Menurut dia, pembangunan TNI sebagai komponen utama pertahanan masih menyisakan pekerjaan rumah, seperti modernisasi alutsista yang terhalang anggaran, kesejahteraan prajurit dan beberapa agenda reformasi TNI yang belum tuntas.

Selain itu keberadaan komponen cadangan yang tidak jelas apakah termasuk militer atau sipil menimbulkan potensi pelanggaran hukum humaniter internasional khususnya prinsip pembedaan (distinction principle).
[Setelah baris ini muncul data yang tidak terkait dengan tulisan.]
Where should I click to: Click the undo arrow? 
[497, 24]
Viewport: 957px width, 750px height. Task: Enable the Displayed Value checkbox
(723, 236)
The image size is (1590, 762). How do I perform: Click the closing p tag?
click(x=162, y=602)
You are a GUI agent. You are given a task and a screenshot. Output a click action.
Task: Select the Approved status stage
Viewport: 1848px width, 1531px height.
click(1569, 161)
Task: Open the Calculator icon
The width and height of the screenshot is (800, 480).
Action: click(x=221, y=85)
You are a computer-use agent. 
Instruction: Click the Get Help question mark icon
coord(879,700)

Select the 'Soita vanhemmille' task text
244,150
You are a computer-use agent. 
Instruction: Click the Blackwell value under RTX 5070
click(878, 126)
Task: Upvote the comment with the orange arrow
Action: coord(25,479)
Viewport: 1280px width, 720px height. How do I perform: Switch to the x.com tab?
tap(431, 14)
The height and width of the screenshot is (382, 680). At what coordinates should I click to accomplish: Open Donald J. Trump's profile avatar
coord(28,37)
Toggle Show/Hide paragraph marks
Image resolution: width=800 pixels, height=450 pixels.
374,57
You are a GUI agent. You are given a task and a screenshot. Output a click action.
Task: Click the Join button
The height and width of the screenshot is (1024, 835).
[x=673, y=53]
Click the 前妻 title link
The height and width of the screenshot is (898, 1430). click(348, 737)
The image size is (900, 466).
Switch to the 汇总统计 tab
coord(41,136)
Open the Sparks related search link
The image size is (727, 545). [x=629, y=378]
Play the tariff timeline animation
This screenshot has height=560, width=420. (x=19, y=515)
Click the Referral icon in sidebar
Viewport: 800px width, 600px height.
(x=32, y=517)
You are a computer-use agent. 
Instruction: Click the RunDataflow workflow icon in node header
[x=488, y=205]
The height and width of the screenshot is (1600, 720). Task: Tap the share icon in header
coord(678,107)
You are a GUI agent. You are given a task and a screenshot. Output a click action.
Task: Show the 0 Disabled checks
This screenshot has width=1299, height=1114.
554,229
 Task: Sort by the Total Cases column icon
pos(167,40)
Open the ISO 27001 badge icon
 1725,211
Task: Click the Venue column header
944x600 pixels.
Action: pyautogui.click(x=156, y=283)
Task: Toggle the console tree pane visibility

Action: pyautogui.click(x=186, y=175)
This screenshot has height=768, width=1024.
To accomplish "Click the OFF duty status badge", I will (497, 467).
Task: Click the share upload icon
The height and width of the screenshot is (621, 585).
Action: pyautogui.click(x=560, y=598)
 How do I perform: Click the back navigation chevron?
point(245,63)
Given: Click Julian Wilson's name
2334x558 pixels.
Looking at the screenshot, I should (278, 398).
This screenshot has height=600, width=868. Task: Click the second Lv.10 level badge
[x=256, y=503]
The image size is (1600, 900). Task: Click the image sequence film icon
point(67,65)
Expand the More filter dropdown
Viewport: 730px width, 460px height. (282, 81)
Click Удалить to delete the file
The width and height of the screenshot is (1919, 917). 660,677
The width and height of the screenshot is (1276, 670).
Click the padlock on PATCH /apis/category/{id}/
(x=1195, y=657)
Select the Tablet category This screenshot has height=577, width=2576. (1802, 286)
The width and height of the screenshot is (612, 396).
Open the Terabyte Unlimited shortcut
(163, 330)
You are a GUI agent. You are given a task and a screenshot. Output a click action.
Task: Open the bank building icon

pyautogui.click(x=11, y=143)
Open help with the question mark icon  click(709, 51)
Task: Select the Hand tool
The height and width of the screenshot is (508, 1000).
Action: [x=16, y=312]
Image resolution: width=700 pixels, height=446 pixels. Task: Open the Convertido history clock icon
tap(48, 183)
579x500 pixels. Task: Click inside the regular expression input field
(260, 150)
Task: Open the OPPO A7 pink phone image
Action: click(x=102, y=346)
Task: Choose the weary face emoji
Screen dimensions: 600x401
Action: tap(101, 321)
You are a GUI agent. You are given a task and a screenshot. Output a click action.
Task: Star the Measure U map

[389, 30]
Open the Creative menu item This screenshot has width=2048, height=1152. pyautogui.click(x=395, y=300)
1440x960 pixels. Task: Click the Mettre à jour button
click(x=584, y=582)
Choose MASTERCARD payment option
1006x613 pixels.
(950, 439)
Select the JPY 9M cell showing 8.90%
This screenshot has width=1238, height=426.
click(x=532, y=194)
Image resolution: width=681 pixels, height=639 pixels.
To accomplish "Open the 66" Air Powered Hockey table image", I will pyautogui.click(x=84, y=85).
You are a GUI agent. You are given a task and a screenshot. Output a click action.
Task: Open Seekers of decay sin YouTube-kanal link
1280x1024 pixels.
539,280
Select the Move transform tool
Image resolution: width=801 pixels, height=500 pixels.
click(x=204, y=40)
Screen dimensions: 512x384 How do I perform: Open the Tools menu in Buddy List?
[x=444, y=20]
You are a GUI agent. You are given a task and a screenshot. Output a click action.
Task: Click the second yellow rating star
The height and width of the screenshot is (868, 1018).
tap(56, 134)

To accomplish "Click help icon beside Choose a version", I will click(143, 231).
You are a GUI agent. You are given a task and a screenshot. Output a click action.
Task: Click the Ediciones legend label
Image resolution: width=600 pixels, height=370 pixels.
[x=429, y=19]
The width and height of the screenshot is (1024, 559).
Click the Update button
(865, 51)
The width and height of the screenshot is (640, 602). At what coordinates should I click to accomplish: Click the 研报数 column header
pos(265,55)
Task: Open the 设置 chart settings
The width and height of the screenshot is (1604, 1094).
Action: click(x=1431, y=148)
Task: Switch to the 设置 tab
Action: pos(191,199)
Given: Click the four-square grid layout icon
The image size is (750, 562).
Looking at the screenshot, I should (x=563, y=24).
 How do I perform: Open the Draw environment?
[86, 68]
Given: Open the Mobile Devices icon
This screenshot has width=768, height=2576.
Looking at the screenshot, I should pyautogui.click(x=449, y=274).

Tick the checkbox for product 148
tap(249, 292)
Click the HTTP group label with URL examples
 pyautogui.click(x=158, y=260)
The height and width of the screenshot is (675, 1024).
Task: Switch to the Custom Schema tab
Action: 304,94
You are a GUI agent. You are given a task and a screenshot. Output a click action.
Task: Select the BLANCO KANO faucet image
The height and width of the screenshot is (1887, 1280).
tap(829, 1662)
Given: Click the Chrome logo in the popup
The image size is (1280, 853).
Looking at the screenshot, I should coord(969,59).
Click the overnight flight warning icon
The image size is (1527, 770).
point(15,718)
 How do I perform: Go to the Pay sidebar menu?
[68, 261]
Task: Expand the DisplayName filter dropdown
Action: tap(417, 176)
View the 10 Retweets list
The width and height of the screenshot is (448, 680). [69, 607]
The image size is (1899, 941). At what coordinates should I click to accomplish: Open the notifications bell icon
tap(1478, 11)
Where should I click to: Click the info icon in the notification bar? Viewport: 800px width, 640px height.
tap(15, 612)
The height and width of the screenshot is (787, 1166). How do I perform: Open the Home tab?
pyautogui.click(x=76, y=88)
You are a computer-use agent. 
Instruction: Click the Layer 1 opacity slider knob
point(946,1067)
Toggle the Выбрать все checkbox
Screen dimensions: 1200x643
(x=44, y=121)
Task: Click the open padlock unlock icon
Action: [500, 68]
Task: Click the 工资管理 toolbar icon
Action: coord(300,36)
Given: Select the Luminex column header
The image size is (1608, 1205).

"Prinsip ini secara tegas membedakan dua kategori orang dalam situasi konflik bersenjata internasional, yaitu kombatan dan penduduk sipil.

“UU No 3/2002 tentang Pertahanan Negara ini mengadopsi konsep manunggal. Sudah semestinya kita melakukan koreksi terhadap praktik yang bertentangan dengan prinsip pembedaan ini," kata dia.

Selain itu penggunaan hukum militer bagi komponen cadangan selama masa aktif sebagaimana diatur pada Pasal 46 UU PSDN juga adalah kekeliruan fatal.

"Di saat reformasi militer tersendat karena belum dituntaskannya kasus pelanggaran HAM masa lalu, serta ketidaktundukan militer terhadap sistem peradilan umum, UU PSDN justru mewajibkan komponen cadangan tunduk terhadap hukum militer," tambah dia.

Dia juga menilai UU PSDN tidak mengadopsi prinsip dan norma hak asasi manusia secara penuh.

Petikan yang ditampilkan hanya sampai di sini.